The ambiguity of power relationships in Athens should lead us to view the demos–tyrant analogy warily; nonetheless, the analogy maintains critical purchase. What remains of Aristophanes’s portrait of the juror as tyrant is the problem posed by unaccountability, which manifests itself in interactions between jurors and those who come before them to be judged. For all Bdelykleon’s insistence that the jurors are dupes rather than masters, he never challenges his father’s claim that the jurors are unaccountable; indeed, he accepts it as the only good point Philokleon has made.

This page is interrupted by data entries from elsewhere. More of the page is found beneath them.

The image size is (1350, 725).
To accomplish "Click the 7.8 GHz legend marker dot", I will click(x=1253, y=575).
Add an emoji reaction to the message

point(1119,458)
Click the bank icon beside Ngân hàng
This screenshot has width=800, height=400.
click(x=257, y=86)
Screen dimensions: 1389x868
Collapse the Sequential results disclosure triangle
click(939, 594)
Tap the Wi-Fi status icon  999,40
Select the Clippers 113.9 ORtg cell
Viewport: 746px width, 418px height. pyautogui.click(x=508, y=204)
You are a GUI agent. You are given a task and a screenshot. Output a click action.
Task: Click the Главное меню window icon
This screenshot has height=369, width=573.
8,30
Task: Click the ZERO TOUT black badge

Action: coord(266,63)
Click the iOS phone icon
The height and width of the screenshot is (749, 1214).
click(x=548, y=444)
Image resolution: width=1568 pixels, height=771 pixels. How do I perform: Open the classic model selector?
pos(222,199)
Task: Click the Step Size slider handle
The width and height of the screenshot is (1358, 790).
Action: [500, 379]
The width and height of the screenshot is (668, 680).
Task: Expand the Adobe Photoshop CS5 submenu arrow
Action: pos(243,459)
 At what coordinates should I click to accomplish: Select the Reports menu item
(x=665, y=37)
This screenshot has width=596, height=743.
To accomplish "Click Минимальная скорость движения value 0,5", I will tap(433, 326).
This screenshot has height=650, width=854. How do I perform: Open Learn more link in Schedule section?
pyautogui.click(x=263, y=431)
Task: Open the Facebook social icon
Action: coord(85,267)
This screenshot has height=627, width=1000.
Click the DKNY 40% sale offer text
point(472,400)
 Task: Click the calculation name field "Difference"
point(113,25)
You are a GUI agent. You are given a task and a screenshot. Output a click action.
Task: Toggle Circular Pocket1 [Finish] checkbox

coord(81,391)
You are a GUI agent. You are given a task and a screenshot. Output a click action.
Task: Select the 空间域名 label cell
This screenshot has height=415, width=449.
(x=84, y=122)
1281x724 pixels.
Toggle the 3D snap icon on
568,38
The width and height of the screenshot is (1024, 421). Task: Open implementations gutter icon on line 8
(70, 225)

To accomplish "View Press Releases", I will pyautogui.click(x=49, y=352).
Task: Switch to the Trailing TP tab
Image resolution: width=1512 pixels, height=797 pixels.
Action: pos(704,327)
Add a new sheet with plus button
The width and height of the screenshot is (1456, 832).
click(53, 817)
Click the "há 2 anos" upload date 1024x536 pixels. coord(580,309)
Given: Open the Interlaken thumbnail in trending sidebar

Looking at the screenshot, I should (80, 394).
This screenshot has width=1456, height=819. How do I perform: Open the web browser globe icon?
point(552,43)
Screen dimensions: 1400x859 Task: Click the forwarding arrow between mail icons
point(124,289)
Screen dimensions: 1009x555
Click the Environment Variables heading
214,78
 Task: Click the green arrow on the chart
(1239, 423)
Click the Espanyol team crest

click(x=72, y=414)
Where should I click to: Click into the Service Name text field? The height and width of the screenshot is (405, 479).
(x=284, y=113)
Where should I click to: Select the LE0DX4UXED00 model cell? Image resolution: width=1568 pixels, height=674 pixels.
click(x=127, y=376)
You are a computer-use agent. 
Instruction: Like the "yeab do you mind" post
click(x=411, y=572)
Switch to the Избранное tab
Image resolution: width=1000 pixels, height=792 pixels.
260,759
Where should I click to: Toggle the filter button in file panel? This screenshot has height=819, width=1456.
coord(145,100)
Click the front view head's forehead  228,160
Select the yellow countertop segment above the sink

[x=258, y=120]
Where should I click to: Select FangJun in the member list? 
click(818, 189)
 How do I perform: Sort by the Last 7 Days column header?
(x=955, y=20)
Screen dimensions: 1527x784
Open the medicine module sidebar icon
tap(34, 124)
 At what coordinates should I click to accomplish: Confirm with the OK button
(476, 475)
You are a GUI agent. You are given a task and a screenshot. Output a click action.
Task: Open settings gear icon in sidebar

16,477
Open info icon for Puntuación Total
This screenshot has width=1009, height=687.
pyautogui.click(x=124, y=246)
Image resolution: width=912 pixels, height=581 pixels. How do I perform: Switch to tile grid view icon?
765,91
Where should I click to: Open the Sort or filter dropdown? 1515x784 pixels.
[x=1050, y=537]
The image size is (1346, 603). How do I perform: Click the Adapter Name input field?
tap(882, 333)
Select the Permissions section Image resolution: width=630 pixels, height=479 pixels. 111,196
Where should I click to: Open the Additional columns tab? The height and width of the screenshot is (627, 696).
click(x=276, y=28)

Aristophanes, then, offers a portrait of the juror that shares in many of the classical tyrannical topoi discussed above. We do not need to assign to the play a single meaning or message to see the way in which Aristophanes has complicated any efforts to read the unaccountability of the jurors as the benign unaccountability of the idiōtēs. The jurors have been given their own Ring of Gyges, and even if their unaccountability does not lead them to embark on a campaign of terror, it still raises real political issues.

Conclusion: The Power of Ordinary Citizens

If jurors in Athens were idiōtai, they were nonetheless idiōtai who wielded great power. Consider Aeschines’ reflections on the role of jurors, in his speech Against Ctesiphon:

If the judges at the Dionysian Festival do not judge the cyclical choruses justly, you punish them; but will you yourselves, established as judges not of cyclical choruses but of laws and political excellence, give rewards, not in accordance with the laws, and to the few and deserving, but to a successful schemer?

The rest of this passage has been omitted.